Director’s Statement

When Tasha first approached me with this script I had an instant connection. Dry and dark humor has always been my genre, and this was a perfect opportunity to explore it more. But with dark humor certainly comes challenges in balancing delicate topics.

The first big question that really stuck out to me regarding the story was, how do you make a guy like Bob sympathetic? How do you root for a voyeuristic shut-in who watches his cute neighbor from across the street without her knowledge or consent? But I quickly realized that there’s a little bit of Bob in everybody.
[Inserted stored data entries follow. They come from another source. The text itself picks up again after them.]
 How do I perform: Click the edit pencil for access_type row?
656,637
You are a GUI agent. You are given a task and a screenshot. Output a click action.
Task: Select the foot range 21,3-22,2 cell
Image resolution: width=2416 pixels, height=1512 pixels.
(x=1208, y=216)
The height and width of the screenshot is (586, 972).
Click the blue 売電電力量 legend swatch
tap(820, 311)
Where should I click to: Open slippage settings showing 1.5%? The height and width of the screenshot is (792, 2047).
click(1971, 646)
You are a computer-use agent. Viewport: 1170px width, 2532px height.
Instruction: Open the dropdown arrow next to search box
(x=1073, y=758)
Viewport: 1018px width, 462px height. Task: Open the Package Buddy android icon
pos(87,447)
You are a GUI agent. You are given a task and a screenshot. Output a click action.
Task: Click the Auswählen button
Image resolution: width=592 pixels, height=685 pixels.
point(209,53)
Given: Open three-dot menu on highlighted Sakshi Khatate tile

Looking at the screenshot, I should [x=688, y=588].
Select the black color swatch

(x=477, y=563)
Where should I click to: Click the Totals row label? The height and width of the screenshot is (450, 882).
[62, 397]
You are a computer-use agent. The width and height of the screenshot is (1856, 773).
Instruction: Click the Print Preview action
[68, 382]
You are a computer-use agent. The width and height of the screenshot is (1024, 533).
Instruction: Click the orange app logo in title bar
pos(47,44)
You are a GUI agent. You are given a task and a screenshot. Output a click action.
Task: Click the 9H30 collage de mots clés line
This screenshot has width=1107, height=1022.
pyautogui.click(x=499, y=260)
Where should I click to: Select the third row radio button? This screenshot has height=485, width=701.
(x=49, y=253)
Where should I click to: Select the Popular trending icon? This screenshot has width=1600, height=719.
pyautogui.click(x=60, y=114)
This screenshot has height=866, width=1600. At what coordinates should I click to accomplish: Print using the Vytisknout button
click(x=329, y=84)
Especially coming out of such a crazy couple years with Covid-19. The desire to do more and be more. The desire to break free from our mundane lives. And most of all the desire to help others — even if just in fantasy because we sometimes don’t have much to offer anyway. It’s a hero complex that, for most of us, has resulted from being forced to casually and helplessly watch the world burn. Bob is all of us: dreaming of endless ways to save a world that doesn’t want or need our help.

I think we can find that depressing or we can find that freeing. Sometimes the uncontrollable chaos that fills you with dread is completely outside of your power. Free yourself of the burden of worry, and find something you do have the power to change. Because although Bob is an example of a hero complex gone somewhat wrong, through his story maybe we can all learn a thing or two about what’s right. Maybe on the flip side, you can be the person that doesn’t need the saving. Or maybe, as Bob would say, life is just full of little mysteries.